REQUIRED WORK
The lines below, from the one holding "This screenshot has" through the one holding "Click the 4.5", are to be restated word for word, with all images left out.
(TASK INPUTS begins)
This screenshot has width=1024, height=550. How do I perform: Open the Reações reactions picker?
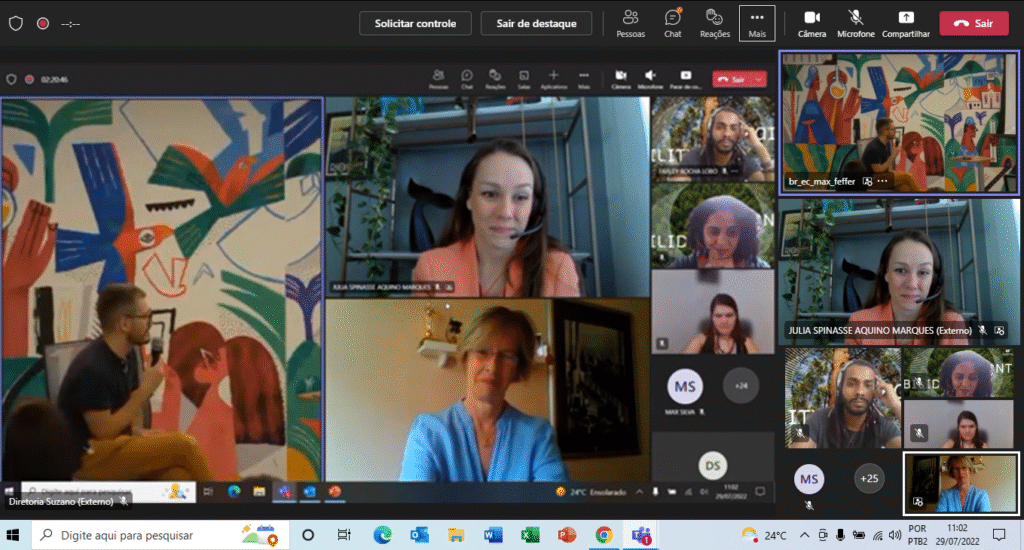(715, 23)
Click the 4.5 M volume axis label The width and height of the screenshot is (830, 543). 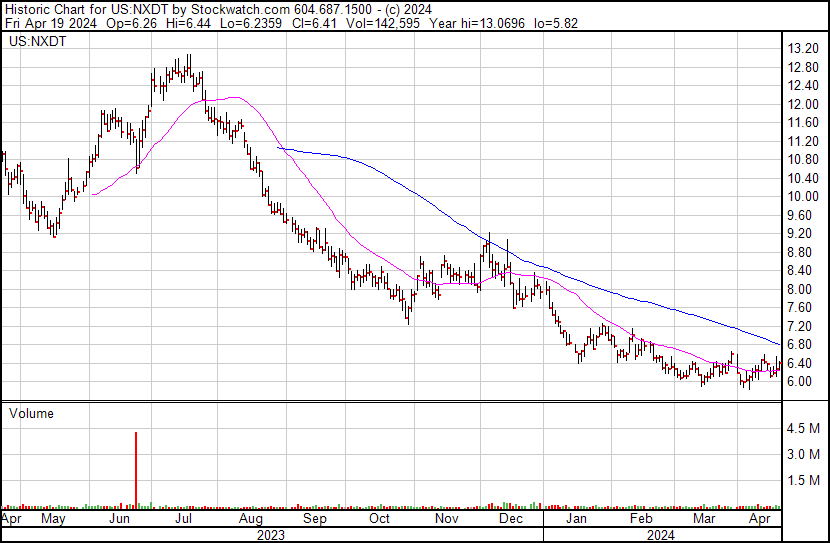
(TASK INPUTS ends)
(TASK INPUTS begins)
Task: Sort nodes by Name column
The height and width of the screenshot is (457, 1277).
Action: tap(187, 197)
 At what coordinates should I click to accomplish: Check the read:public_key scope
(TASK INPUTS ends)
(TASK INPUTS begins)
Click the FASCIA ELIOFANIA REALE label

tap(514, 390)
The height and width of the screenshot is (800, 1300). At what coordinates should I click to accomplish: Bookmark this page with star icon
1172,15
(TASK INPUTS ends)
EXPECTED OUTPUT
This screenshot has width=1024, height=550. How do I perform: Open the Reações reactions picker?
(715, 23)
Click the 4.5 M volume axis label The width and height of the screenshot is (830, 543). 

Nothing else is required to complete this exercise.